MATERIAL PROVIDED »
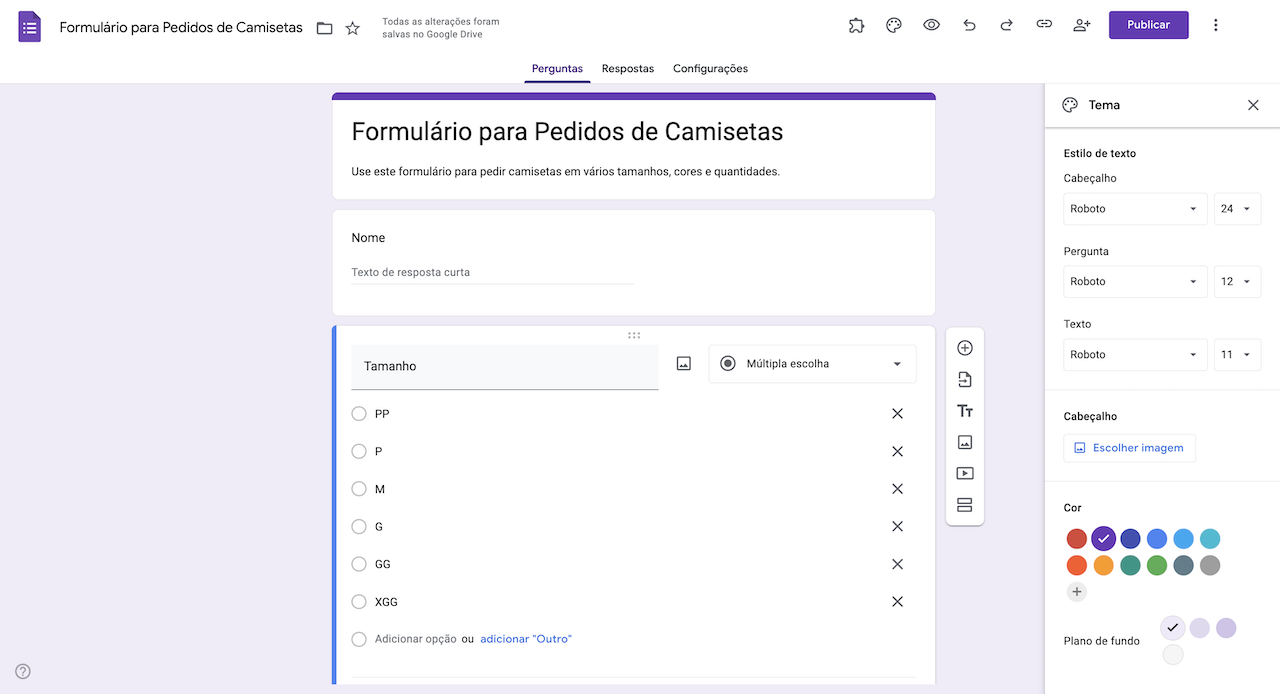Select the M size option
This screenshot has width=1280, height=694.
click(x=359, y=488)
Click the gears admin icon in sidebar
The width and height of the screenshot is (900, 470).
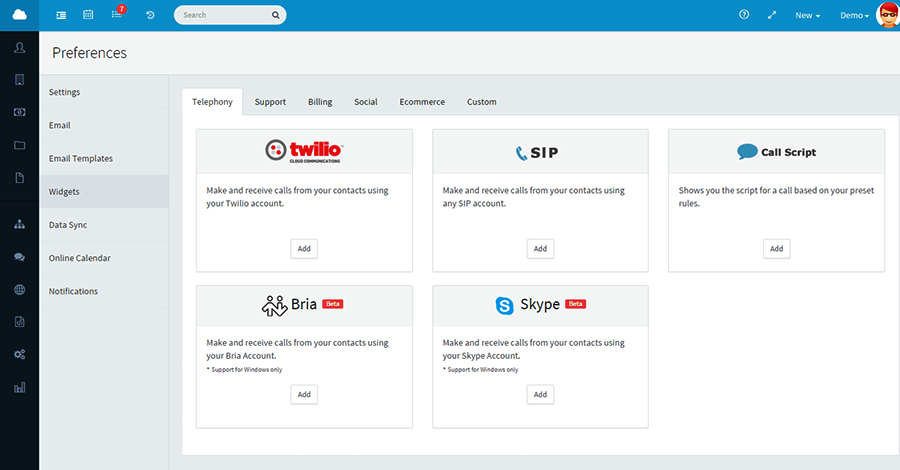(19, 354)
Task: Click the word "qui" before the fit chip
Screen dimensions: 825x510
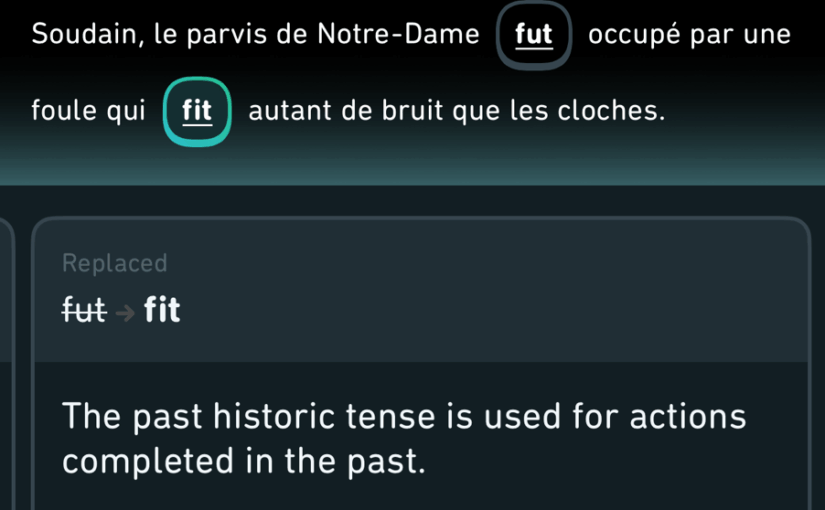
---
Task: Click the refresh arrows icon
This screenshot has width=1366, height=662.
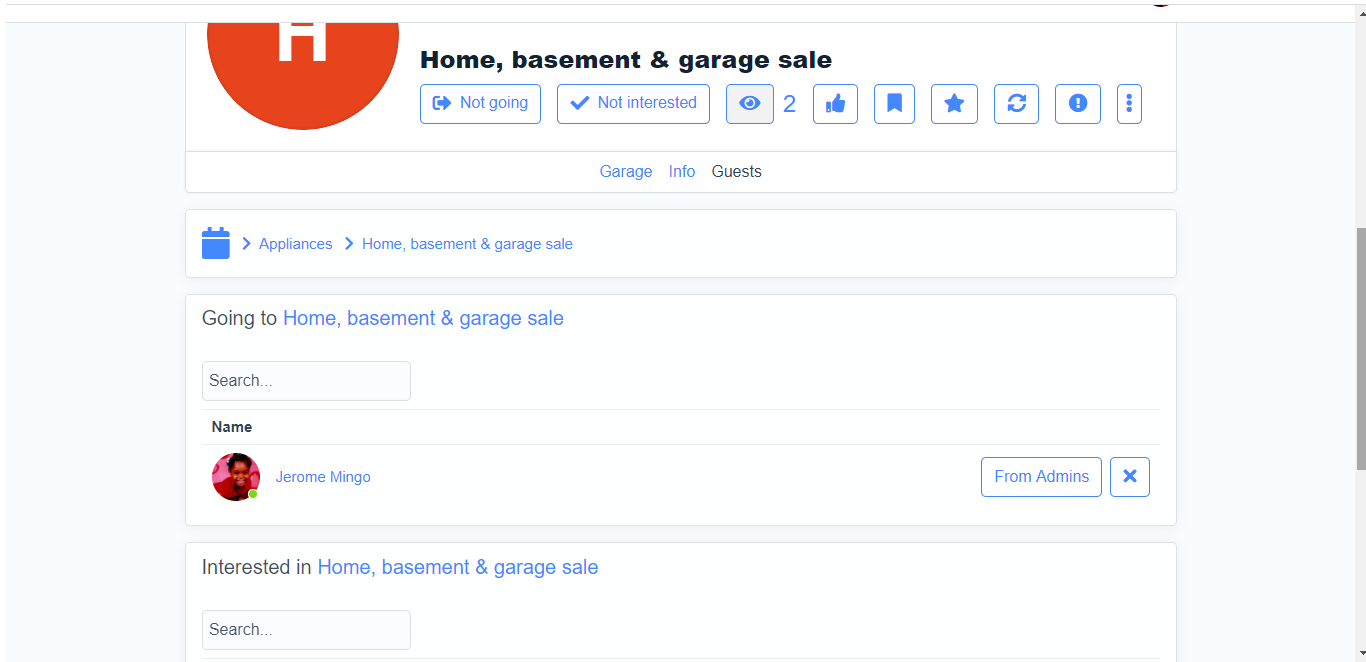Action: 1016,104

GOAL OF THE EXERCISE » Copy the rows verbatim, taking only the part that opens with the line containing "Task: Click the word" and closes with the line containing "Screen dimensions: 825x510", both lines included.

IN RESPONSE »
Task: Click the word "qui" before the fit chip
Screen dimensions: 825x510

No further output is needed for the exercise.